Like many Layer 1 projects since Ethereum, 5ireChain has received significant VC backing from the beginning. It has had two major fundraisings so far, with the first raising $21M and the second raising $100M for a total of $121M.
The first round was led by Sanctum Global Ventures whereas the second had The Global Emerging Markets Group (GEM) as the lead investor.
5ire funding: Blockchain startup 5ire secures $100 million capital commitment from GEM – The Economic Times
The platform plans to use the fresh funds for the expansion of the ecosystem, which involves liaising with government stakeholders in India and upcoming international markets, investing in technology and resources, hiring, and enhancing the adoption of 5ireChain.
Also, as far as ROI is concerned, looking at the ROI of Layer 1 in cryptorank, the ROI below 1x (below cost) was mostly seen during the ICO bubble in 2017-2018, and this is because the procurement was done before the product was ready and the company either withdrew due to lack of budget or the product was not technically or economically feasible. There is only one private project that has raised over $100M from VC since 2018 with an ROI of less than 1x.
This suggests that raising $121M would likely have a positive impact on the expected ROI.
The most important thing for a Layer 1 project is the ability to attract quality startup projects onto its own chain; the demand for 5ireChain tokens is determined by the projects on 5ireChain. That is why many Layer1 projects have set up grants and ecosystem funds.
5ireChain has also established a $10M fund known as 5ire Capital and is quickly attracting projects to build on the 5ire blockchain.
Use Case: Looking at 5ireChain’s tokenomics, 5IRE tokens have governance, staking, and other network utilities (exchange medium, etc.) as their use case. The following 3, which will be looked at in more detail, are important.

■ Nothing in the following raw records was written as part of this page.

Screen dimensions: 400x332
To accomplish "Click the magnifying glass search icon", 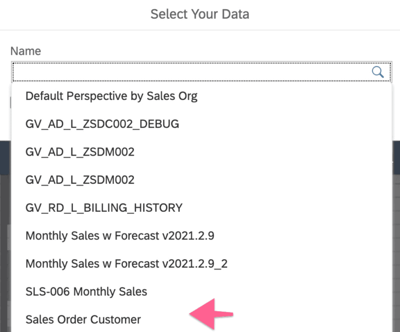I will coord(378,72).
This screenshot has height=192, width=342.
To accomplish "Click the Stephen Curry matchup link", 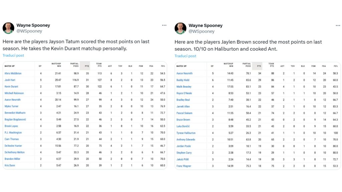I will pos(184,153).
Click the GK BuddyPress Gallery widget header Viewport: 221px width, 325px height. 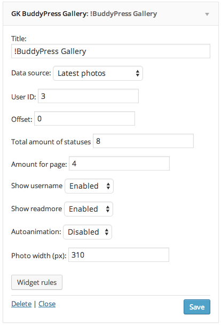(111, 14)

Economics (Mint&Burn): 5ireChain is a fixed supply token and incorporates a dynamic mint and burn mechanism which takes into account the inflation rate of the token.
Governance: tokens are used as voting rights, allowing holders to express their opinions on governance decisions through referendums.
Staking: used to incentivize validators based on the Staking SPoS compensation design mechanism
Supply: Initial Market Cap is by far less than other Layer1 chains, only 1.75M, as Near has an Initial Market Cap of 100M tokens at launch, Solana 20M, and Avalanche 25M Selling pressure will be low, and buying pressure will be high.
Staking Reward: While increasing the validator’s staking reward, 5ireChain has stated they will also take measures to increase the value of the 5ire token. The staking reward decreases over time, but the transaction fee increases instead.
In Q1, 30% of the transaction fee will go to the validator and 70% to Treasury; in Q2, 32% will go to the validator and 68% to Treasury. This means that over time the percentage for validators will increase and the percentage for Treasury will decrease.
The amount that the team receives is less compared to other Layer 1 projects.
As for cliff/vesting, the team and advisors have also had the longest cliff/vesting. Compared to other Layer 1 projects, we found no change in both cliff/vesting duration. The only thing that concerns me is that the percentage of public sales is smaller when compared to private sales, and in the case of public sales, tokens are not distributed at the time of TGE.